What you will do —
List every word or phrase set in bold type in the introduction to inverse trig functions, in the order it appears.

## Introduction to Inverse Trig Functions

We studied **Inverses of Functions** here; we remember that getting the inverse of a function is basically switching the $ x$- and $ y$-values and solving for the other variable. The inverse of a function is symmetrical (a mirror image) around the line $ y=x$. Here’s an example of how we’d find an inverse algebraically with a trig function:

(Note that if $ {{\sin }^{-1}}\left( x \right)=y$, then $ \sin \left( y \right)=x$. When we take the inverse of a trig function, what’s in parentheses (the $ x$ here), is **not an angle**, but the actual **sin** (trig) value. The trig inverse (the $ y$) is the angle (usually in radians). Also note that the **–1** is **not an exponent**, so we are not putting anything in a denominator. We can also write trig functions with “arcsin” instead of $ {{\sin }^{-1}}$: if $ \arcsin \left( x \right)=y$, then $ \sin \left( y \right)=x$.)

Data block —
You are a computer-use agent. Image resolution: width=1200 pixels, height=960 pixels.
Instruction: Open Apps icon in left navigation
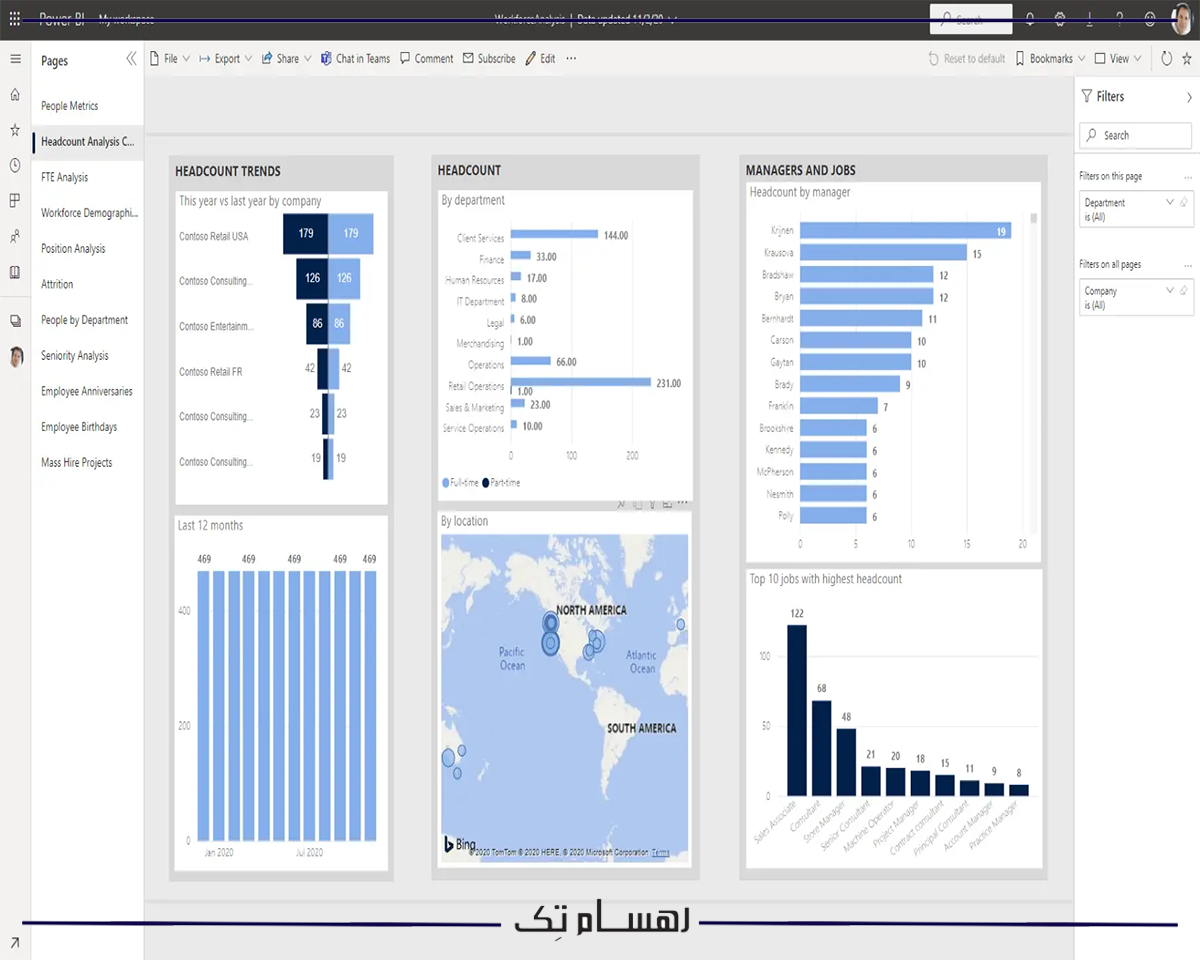point(15,201)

Output for this task —
1. Inverses of Functions
2. not an angle
3. sin
4. –1
5. not an exponent